For NAS, hyperparameter, and auto data augmentation scenarios described in Introduction to Auto Search Jobs, the difference lies in the search space and search algorithm. You can define a search space for hyperparameter search and select a suitable algorithm to perform a hyperparameter search. Similarly, you can define a search space for network architecture search and select a suitable algorithm to perform a NAS search. If multiple configuration files are submitted in a task, the system performs multisearch based on the YAML files in sequence.

Common Configuration

Common configuration items are related to resource consumption during the running of the distributed framework. Table 1 lists the common configuration items.

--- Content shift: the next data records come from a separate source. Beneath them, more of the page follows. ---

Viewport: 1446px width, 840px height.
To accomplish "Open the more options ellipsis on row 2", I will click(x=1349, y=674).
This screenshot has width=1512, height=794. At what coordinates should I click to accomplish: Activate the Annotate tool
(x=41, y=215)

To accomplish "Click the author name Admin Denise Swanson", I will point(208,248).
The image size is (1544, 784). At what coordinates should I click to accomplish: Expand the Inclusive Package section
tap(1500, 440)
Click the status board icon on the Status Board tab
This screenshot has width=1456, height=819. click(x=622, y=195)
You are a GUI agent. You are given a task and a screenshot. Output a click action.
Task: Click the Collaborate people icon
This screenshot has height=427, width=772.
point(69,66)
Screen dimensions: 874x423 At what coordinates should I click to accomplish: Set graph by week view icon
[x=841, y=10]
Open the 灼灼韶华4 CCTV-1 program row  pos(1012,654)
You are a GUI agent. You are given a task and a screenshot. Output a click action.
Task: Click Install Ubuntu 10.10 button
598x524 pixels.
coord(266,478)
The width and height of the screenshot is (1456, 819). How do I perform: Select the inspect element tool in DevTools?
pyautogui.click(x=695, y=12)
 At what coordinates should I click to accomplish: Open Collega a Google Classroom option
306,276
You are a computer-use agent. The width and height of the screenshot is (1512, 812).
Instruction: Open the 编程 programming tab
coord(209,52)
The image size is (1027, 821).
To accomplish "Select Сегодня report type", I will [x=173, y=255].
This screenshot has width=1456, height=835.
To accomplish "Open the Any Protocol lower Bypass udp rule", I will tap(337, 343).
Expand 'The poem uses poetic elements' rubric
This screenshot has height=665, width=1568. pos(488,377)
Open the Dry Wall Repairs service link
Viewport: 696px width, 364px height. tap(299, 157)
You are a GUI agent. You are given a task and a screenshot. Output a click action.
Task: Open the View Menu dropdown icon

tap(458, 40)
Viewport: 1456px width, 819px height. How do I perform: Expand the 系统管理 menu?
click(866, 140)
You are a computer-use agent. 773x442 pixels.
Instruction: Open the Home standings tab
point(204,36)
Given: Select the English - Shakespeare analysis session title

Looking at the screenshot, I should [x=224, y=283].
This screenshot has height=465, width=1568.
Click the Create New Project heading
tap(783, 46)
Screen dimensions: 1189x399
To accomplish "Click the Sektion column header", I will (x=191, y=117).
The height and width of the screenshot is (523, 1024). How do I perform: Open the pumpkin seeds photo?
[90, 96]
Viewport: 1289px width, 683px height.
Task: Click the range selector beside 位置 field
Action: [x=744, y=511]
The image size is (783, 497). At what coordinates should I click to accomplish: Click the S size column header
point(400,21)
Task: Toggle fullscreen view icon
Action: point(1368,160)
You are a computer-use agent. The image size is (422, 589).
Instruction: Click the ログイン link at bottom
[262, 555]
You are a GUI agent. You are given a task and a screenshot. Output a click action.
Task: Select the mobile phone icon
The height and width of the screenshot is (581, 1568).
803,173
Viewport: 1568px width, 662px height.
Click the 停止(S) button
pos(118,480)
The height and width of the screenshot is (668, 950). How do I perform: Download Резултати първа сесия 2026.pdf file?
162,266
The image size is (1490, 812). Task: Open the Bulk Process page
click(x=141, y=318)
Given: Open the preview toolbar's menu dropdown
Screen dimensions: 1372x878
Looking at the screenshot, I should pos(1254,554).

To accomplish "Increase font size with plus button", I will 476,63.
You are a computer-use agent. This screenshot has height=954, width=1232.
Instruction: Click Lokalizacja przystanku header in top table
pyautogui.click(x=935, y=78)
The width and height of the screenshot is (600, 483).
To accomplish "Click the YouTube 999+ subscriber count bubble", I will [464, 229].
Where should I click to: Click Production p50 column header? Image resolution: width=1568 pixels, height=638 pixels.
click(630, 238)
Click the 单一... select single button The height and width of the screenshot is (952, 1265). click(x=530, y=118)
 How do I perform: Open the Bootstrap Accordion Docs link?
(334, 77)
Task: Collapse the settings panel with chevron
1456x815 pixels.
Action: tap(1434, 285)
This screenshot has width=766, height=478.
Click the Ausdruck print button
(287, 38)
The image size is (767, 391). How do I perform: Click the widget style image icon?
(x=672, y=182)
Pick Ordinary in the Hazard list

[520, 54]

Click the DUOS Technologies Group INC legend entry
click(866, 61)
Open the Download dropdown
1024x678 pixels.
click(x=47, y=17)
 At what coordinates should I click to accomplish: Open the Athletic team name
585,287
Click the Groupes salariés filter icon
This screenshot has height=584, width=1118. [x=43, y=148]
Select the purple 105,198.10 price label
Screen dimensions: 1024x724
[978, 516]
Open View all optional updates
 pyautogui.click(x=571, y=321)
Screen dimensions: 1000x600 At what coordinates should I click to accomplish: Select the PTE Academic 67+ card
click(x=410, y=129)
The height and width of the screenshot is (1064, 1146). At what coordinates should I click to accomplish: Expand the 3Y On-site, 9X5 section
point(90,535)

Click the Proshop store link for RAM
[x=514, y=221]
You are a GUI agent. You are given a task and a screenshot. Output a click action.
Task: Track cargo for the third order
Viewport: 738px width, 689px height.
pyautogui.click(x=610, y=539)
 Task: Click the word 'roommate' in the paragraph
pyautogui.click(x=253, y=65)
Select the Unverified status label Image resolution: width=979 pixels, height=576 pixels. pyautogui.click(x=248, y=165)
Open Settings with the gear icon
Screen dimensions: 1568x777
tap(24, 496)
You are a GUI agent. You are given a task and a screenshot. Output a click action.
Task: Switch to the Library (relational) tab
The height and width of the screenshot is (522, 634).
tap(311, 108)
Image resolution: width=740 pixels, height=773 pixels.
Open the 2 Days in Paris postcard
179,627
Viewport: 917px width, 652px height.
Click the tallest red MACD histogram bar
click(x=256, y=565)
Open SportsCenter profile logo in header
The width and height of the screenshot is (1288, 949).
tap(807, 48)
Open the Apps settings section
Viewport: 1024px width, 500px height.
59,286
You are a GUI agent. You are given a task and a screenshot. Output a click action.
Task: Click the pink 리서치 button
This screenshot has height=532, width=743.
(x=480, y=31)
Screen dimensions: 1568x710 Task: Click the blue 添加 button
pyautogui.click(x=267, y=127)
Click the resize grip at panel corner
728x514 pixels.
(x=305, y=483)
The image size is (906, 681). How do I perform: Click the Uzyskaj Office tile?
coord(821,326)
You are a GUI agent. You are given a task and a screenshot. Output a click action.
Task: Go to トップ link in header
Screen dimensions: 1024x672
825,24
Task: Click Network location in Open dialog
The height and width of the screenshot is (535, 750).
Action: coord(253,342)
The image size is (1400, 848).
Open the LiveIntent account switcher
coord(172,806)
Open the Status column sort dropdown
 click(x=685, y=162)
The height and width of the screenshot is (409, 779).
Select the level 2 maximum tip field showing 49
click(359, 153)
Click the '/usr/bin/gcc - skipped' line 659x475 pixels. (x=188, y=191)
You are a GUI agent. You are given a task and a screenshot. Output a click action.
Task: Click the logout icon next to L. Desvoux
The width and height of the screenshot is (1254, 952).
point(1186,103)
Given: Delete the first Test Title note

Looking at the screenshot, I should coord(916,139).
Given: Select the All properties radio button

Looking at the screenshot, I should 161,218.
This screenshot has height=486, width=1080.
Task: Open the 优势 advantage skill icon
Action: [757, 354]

**Table 1** Common configuration items
Parameter	Description
cpu_per_instance	Number of CPUs occupied by a worker
gpu_per_instance	Number of GPUs occupied by a worker
npu_per_instance	Number of NPUs occupied by a worker
instance_per_trial	Number of workers in a trial. The default value is 1. Multiple nodes are not supported. Therefore, this parameter can be set only to 1.

Example configuration:

If the resources consumed by the original training script are a single node and two CPUs/GPUs, configure the resources as shown in the following command output.

When this configuration is used, if a single node with eight CPUs/GPUs is used to execute an auto search job, and the number of trials executed concurrently exceeds four (8/2 = 4), the excessive trials will wait for execution in the auto search job.

1 2	general: gpu_per_instance: 2

Search Space Configuration

A search space usually contains multiple variables, each of which has its own type (discrete, continuous) and value range. YAML is abstracted in this way. The following is a configuration example:

search_space:
  - params:
    - type: discrete_param
      name: filter_size
      values: [3, 5, 7]
    - type: discrete_param
      name: activation
      values: [relu, sigmoid]
    - type: continuous_param
      name: blocks
      start: 2
      stop: 4
      num: 3
    - type: continuous_param
      name: learning_rate
      start: -1
      stop: -5
      num: 5
      base: 10

ModelArts provides two basic variables.

Discrete (discrete_param): The discrete type is very simple. You only need to specify the name and value, for example, filter_size and activation in the preceding configuration.
Continuous (continuous_param): The value range of a continuous variable must be specified, from start to stop.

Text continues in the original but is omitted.